2020 Volkswagen Golf

Back in September, Volkswagen revealed its ID.3 electric car. The Beetle, we were told, was ID.1 – the original ‘people’s car’ and beating heart of the brand – while the subsequent Golf was ID.2. Now, as a new Golf is launched to the world, there’s a sense it’s already yesterday’s hero.

So it felt until I spent an hour with some VW engineers, at least. These guys, whose specialist subjects ranged from engines to autonomous driving tech, still take the Golf very seriously. And rightly so: since 1974, more than 35 million have been sold. Somebody, somewhere, buys a new Golf every 40 seconds.

The ID range and its ‘new, dynamic era in the world of e-mobility’ may be coming, but the Golf hasn’t stood still. Indeed, this is the most radical, forward-thinking version of Das Auto yet. Not that you realise it at first…

The Golf club2020 Volkswagen Golf

Arriving in Portugal, I see the Mk8 Golf lined up alongside all seven previous generations. It looks a chip off the old block. Details have changed, such as the swoopy LED headlights and spot-the-difference VW logo, but the confident creases, kinked C-pillar and hewn-from-solid silhouette are instantly familiar.

In fact, the Golf uses the same ‘MQB’ platform as the outgoing model, so its wheelbase is identical. Overall, it’s a modest 29mm longer, 10mm wider and 4mm taller. Interior space is claimed to be ‘practically unchanged’.

Like most mid-size hatchbacks, the Golf is now five-door only – the three-door had dwindled to just five percent of sales. An estate version arrives in 2020, but the MPV-shaped Golf SV won’t be replaced. The arrival of the genre-busting T-Roc Cabriolet makes a drop-top look unlikely, too.

So far, so uneventful. Still, you can hardly blame design boss Klaus Bischoff for playing safe with a best-seller. He describes the Golf “an indicator of the present” that helps “millions of people [with] feeling at home”. One can only assume his interior design team missed the memo.

Crazy Golf2020 Volkswagen Golf

Inside, the new Golf has more in common with the ID.3 than its Mk7 predecessor. Volkswagen calls it a ‘digitalised workplace’ – and while it’s brimful of showroom appeal, learning your way around does initially feel like work.

Front-and-centre is the new Innovision digital dashboard, which has few physical buttons. A 10-inch central screen is standard in the UK (other countries get an 8.25-inch version), flanked by touch-sensitive sliders for heating/cooling and audio volume. The process is rather like swiping the screen of a smartphone.

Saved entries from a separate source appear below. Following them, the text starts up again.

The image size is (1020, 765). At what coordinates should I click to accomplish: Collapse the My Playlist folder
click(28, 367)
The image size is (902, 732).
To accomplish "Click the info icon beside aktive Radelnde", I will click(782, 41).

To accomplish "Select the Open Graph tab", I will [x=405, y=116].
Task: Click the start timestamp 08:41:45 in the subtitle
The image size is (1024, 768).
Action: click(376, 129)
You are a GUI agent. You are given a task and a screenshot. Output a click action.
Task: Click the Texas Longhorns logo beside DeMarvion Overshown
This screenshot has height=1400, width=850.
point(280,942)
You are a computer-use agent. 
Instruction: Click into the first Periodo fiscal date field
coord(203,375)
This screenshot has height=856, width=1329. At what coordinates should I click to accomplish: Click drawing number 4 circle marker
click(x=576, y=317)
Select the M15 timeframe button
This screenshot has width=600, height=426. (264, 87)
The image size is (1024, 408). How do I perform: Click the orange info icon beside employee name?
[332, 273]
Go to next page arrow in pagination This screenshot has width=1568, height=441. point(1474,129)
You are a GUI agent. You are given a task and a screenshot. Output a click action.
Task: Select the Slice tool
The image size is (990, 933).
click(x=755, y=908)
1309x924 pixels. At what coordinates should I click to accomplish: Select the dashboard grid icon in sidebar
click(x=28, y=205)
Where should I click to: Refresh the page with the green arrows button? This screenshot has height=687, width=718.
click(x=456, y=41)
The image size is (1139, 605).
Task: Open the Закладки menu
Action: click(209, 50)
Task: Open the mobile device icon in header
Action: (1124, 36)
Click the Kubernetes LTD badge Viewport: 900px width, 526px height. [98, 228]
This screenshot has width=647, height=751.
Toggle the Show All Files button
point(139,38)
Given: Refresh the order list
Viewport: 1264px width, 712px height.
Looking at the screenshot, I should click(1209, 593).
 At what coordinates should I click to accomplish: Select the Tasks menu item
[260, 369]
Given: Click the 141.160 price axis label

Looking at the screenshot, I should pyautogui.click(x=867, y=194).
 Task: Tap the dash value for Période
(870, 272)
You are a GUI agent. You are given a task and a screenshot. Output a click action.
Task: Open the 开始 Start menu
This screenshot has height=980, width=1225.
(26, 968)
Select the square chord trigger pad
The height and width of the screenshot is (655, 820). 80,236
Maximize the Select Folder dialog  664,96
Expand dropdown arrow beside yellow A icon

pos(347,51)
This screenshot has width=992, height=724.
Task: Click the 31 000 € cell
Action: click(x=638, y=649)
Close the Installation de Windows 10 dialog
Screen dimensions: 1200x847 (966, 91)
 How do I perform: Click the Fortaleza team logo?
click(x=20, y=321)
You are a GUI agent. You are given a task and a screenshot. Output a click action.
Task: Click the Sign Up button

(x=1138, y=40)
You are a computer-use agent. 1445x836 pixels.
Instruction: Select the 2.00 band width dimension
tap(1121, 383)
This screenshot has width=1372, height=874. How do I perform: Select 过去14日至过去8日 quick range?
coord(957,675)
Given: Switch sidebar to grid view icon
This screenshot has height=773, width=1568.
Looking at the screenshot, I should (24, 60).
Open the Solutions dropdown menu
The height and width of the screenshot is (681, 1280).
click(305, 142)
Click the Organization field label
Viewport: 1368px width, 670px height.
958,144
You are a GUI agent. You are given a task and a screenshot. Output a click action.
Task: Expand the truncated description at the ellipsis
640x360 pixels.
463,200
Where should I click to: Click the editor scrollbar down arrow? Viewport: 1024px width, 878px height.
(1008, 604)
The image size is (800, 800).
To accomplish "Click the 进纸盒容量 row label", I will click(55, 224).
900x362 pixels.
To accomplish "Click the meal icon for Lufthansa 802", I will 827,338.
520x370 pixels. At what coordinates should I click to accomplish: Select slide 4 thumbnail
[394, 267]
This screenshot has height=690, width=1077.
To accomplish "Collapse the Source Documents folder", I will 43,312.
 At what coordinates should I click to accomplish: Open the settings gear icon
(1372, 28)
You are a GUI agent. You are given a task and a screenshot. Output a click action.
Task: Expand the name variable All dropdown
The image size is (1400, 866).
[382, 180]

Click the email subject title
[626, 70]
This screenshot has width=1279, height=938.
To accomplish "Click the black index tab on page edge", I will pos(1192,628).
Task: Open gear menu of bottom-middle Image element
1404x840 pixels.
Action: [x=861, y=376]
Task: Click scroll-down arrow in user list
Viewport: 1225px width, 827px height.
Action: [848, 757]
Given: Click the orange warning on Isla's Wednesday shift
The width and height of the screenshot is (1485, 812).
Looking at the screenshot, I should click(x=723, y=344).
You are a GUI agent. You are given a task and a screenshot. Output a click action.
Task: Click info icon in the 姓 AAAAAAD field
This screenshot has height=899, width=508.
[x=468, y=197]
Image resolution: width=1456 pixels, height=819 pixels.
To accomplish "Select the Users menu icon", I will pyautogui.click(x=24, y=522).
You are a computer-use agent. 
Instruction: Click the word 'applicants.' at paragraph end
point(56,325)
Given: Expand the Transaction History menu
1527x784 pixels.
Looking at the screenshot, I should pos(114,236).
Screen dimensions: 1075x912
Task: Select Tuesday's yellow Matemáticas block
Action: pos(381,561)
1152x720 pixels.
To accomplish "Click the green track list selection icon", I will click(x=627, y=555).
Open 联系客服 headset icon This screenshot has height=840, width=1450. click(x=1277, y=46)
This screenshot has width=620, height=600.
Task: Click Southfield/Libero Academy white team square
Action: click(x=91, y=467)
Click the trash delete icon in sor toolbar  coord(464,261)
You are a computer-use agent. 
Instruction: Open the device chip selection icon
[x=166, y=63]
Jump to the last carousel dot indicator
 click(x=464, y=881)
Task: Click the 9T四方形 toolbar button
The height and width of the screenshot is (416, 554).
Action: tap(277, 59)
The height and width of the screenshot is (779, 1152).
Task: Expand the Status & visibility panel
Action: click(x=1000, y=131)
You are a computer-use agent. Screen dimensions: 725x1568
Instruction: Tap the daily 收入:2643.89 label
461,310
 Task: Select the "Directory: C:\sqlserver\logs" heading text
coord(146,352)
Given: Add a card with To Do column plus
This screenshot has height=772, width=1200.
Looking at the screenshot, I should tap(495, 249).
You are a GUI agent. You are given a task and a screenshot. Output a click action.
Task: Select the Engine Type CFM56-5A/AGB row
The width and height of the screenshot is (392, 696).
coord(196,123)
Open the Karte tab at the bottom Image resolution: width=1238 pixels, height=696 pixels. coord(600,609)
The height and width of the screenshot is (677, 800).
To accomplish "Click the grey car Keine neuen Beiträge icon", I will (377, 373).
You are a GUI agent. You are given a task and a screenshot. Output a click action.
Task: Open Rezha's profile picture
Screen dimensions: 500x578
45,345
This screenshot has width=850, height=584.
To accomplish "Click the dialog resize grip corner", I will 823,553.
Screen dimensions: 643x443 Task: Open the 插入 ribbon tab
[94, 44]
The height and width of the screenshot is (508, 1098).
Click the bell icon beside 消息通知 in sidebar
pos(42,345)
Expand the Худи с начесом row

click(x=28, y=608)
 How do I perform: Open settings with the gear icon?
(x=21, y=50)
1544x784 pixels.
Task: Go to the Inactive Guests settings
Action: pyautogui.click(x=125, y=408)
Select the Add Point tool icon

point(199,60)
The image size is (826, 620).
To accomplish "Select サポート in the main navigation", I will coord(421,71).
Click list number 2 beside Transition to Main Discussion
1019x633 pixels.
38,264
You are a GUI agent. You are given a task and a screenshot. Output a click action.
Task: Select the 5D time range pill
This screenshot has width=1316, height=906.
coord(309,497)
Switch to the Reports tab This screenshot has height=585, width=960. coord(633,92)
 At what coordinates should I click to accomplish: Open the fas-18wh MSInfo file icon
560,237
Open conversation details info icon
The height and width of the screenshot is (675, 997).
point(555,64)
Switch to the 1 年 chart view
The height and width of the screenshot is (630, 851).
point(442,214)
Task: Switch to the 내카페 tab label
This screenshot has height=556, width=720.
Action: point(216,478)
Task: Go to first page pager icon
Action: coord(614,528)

You can also use gesture control for some functions, such as waving your hand to move between menus. Plus there’s voice control with integrated Amazon Alexa: say “Hello Volkswagen” to call up a song from your playlist, turn up the heating or find a nearby petrol station.

Ambient lighting is another feature that has filtered down from loftier cars. Pick from 32 colours or choose one of five ‘moods’: Infinity, Eternity, Euphoria, Vitality and Desire. Don’t choose the latter for a first date.

Putters and drivers2020 Volkswagen Golf

If all this sounds like the result of too many macchiatos at a marketing meeting, be reassured to know the Golf’s engines are steadfastly sensible. At least until the full suite of performance models – GTI, GTI TCR, GTD, GTE and R – arrive later in 2020.

The line-up at launch comprises 1.5 TSI four-cylinder petrol (130hp or 150hp) and 2.0 TDI diesel (115hp or 150hp), with the 1.0-litre TSI three-cylinder petrol (90hp or 110hp) following soon afterwards. A 48v eTSI mild-hybrid system, which recuperates braking energy to save fuel, is available on 100hp, 130hp and 150hp petrol engines, but only with the seven-speed DSG automatic gearbox. Your other choice is a six-speed manual.

Details of the sportier versions are scarce, but we know the GTE plug-in hybrid will develop 245hp, a sizeable leap from 204hp in the Mk7. There won’t be a fully electric Mk8, as that box is ticked by the ID.3. However, Volkswagen has given the existing e-Golf a stay of execution until its new EV fully commences production.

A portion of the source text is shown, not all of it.